Backup Gitlab Data and Repositories to Amazon S3

Make sure you don't lose all that precious GitLab data by backing regularly and syncing with an Amazon S3 bucket.

I've found GitLab to be a nice solution for storing all my git repositories. But it's a little scary hosting it myself. There are a lot of what-ifs for something that is somewhat of a lifeline.

It's become imperative to backup this data. GitLab makes it easy to backup, and even to restore from a backup.

Note: I installed GitLab prior to the Omnibus package being the preferred method. I suspect using that package won't change this approach, but I'm not guaranteeing it.

Run the Backup Script

GitLab has a built in task to backup its data and repositories. Just make sure you're running the command as the git user, so our file permissions are predictable and consistent.

$ cd /home/git/gitlab
$ sudo -u git -H bundle exec rake gitlab:backup:create RAILS_ENV=production

You should see some output as this task steps through its process.

Delete Old Backups

After the rake task packages up the backup, you're left with a tarball. But, it's still likely to be a pretty heavy file, and with a timestamp as part of its filename, this backup directory can get quite heavy.

So, it's nice to delete old files in there.
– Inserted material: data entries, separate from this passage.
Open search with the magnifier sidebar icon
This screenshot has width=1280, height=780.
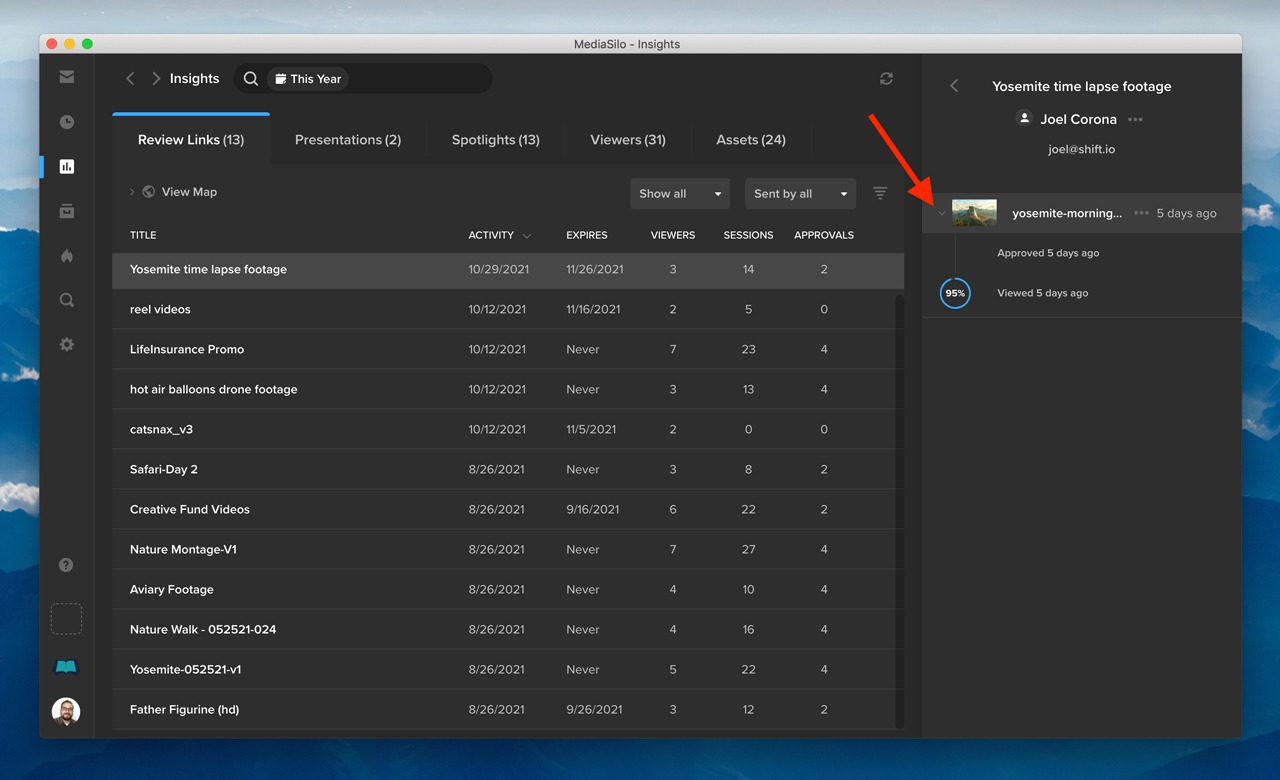(66, 299)
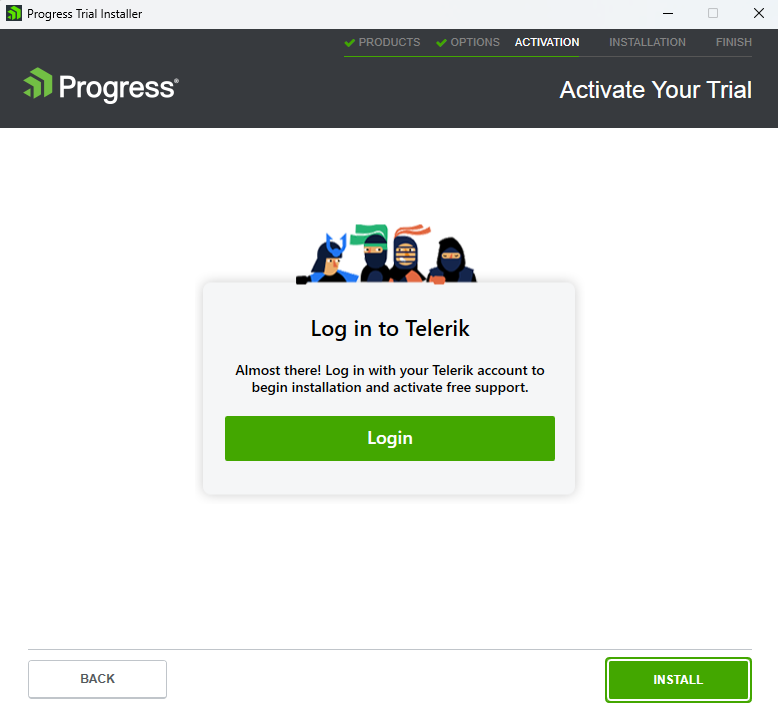Click the green checkmark beside Products

(x=349, y=43)
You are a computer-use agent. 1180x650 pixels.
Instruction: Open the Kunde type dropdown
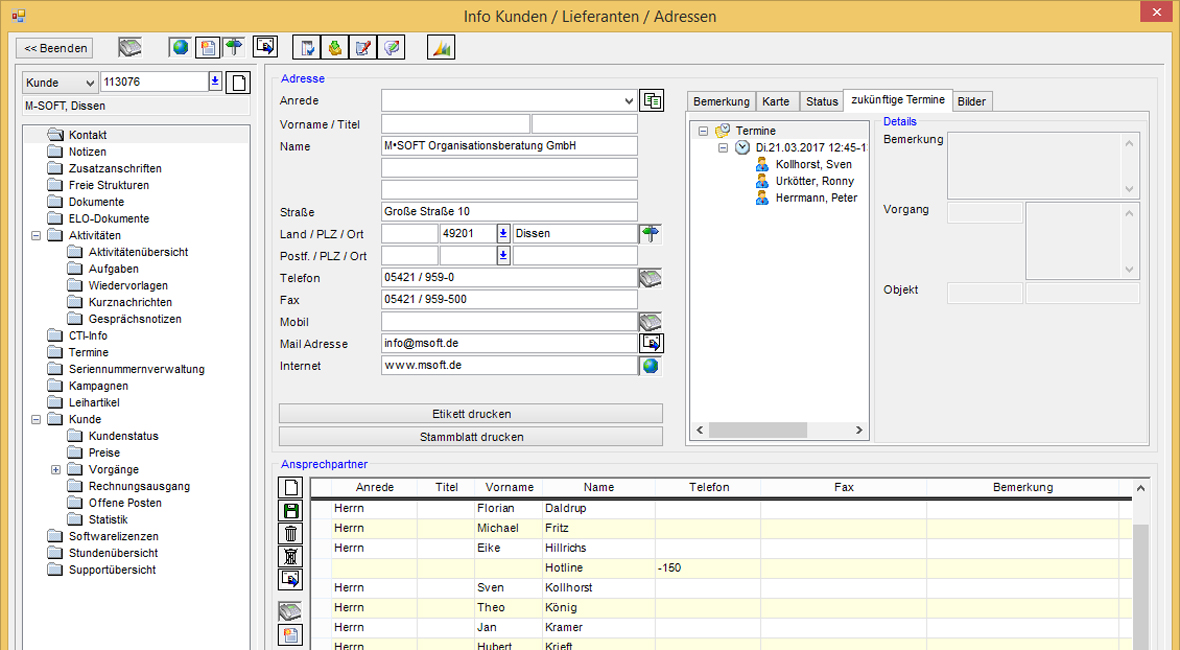tap(88, 83)
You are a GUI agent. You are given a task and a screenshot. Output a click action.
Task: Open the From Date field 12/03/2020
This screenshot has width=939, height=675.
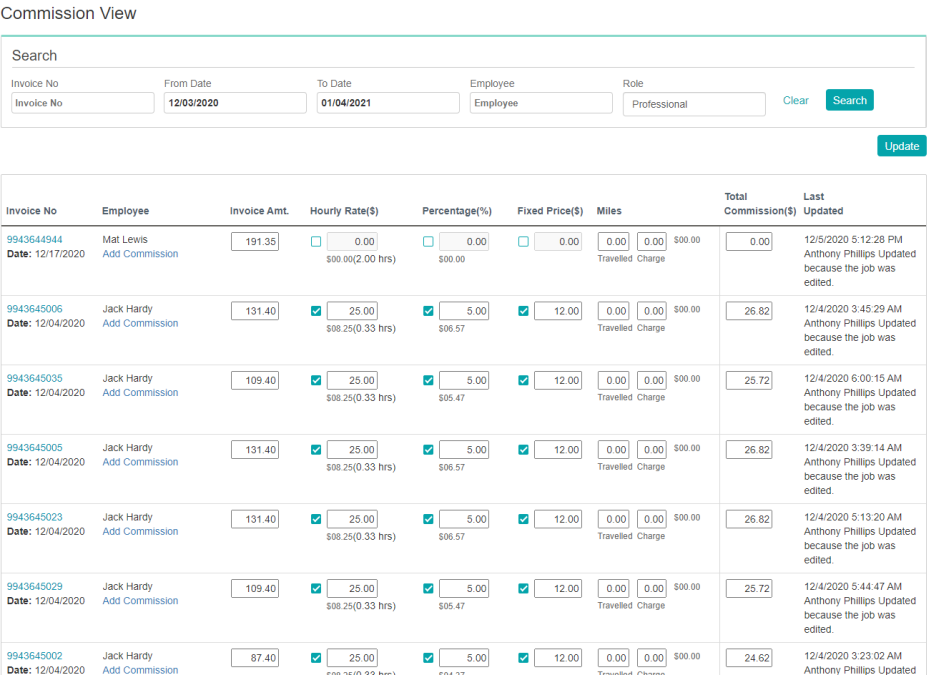click(x=234, y=103)
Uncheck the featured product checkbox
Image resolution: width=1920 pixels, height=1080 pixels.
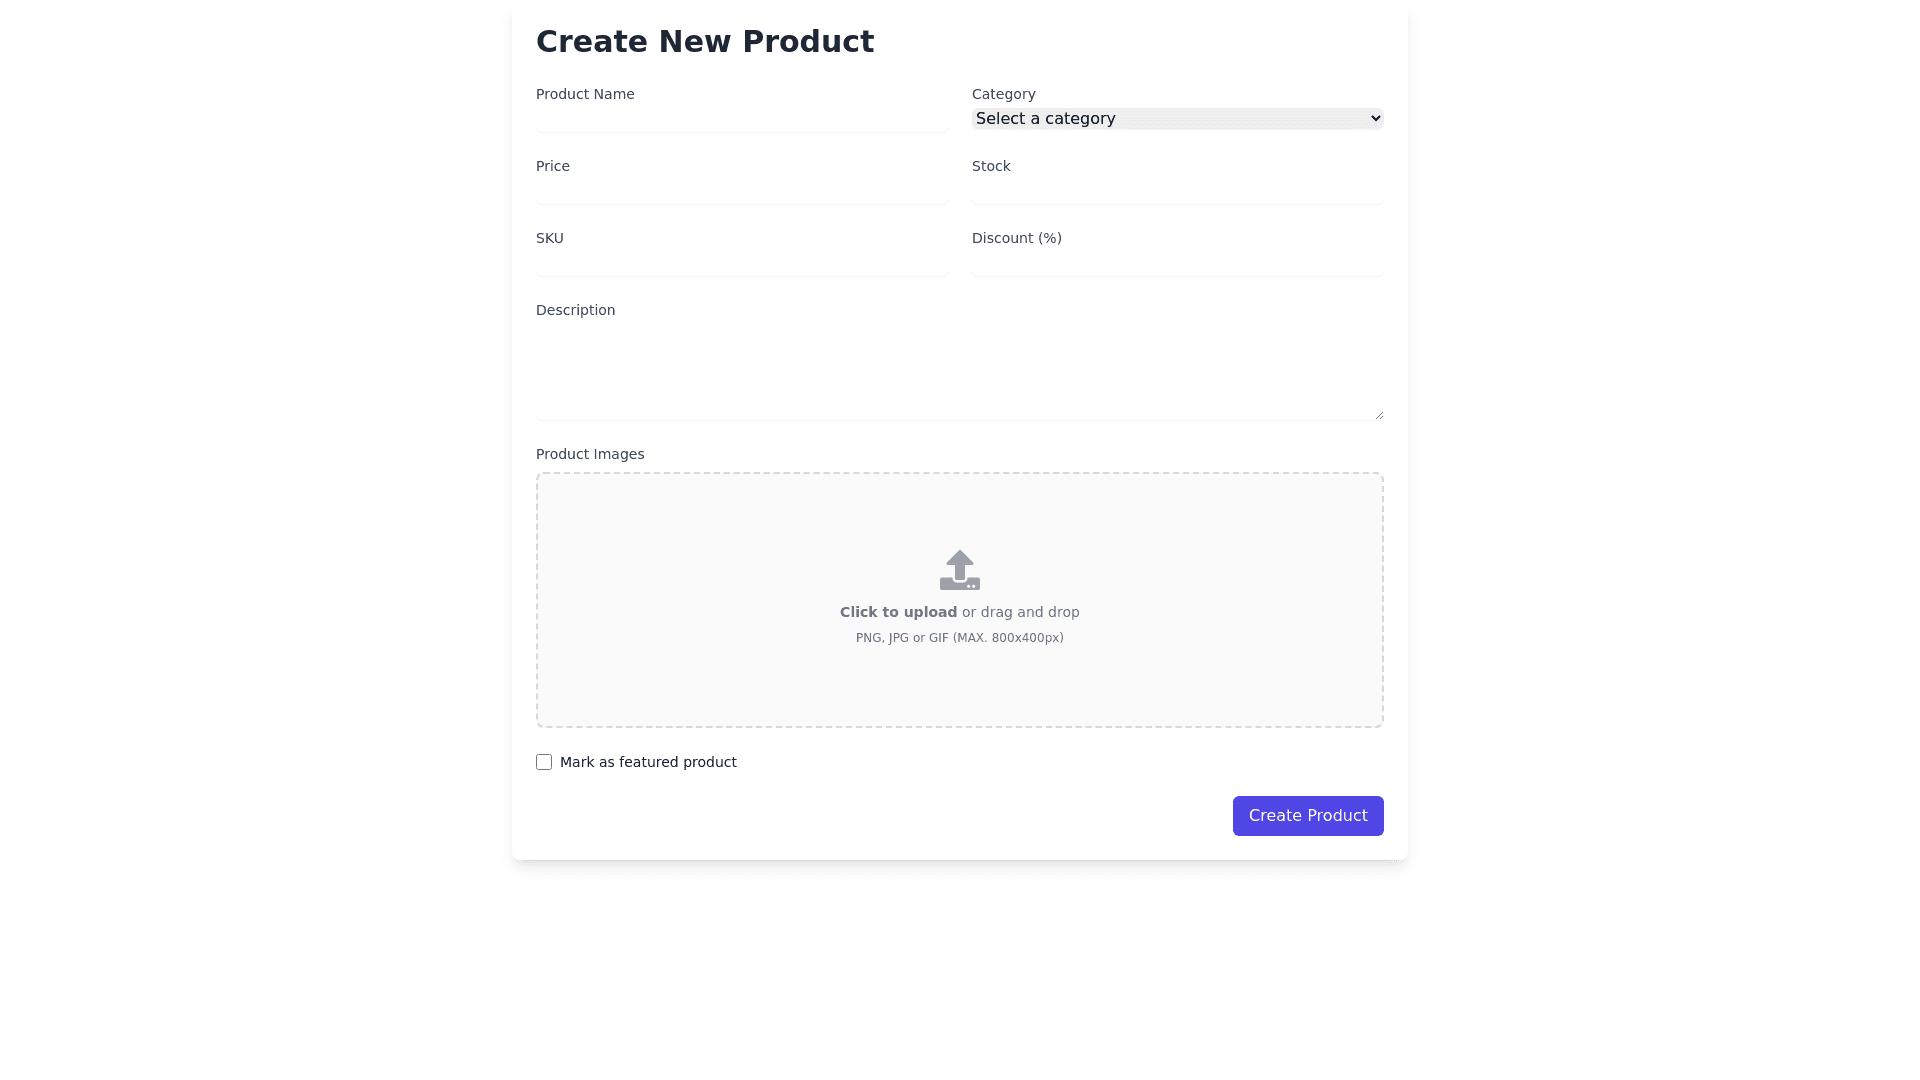click(x=544, y=761)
Let's say you wanted to get rid of all the backups older than 30 days.

$ find /home/git/gitlab/tmp/backups/*.tar -mtime +30 -exec rm {} \;

This assumes the user which runs this command has access to /home/git/gitlab/tmp/backups/.

Syncing to Amazon S3

If you take regular snapshots of your server, this might be good enough. But, if you want to go one step further, you could sync this data with Amazon's S3 Service.

To do that, we can do that real easily by installing s3cmd. If you're on Ubuntu like me, it's as simple as:

$ sudo apt-get install s3cmd

Once the installation is complete, you can add your credentials to the command.

$ s3cmd --configure

You'll need to generate API keys through Amazon's AWS Identity and Access Management System unless you already have them. And you'll have to create a bucket if you don't already have one.

But, once you're all set up with Amazon, the command is simple.

$ s3cmd sync --skip-existing --delete-removed /home/git/gitlab/tmp/backups/ s3://[your_bucket]/gitlab/backups/

Replace [your_bucket] with your actual bucket name.

Configuring Cron

Last, you can automate all of this by using cron jobs. If you haven't used crontab before, it's also quite simple. To run the editor, use this command:

$ crontab -e

You can remove all the comments, although you'll learn a bit by reading through them.

Cron runs based on time intervals you pass to each line. I always forget what they mean, so I use a generator to help me, like this one.

In my case, here's what I want to do:

Every Sunday at 2:00 am, run the backup script.
Every Sunday at 3:00 am, remove all backups older than 30 days (should leave 4 files)
Every Sunday at 4:00 am, sync the backup directory with my S3 bucket.

Here's what that looks like.

crontab

0 2 * * * cd /home/git/gitlab && sudo -u git -H bundle exec rake gitlab:backup:create RAILS_ENV=production
0 3 * * * find /home/git/gitlab/tmp/backups/*.tar -mtime +30 -exec rm {} \;
0 4 * * * s3cmd sync --skip-existing --delete-removed /home/git/gitlab/tmp/backups/ s3://[my_bucket]/gitlab/backups/

Restore from Backup

I've never restored from a backup, so I can't speak to its effectiveness. I would recommend you reference this manual if you need to restore from backup.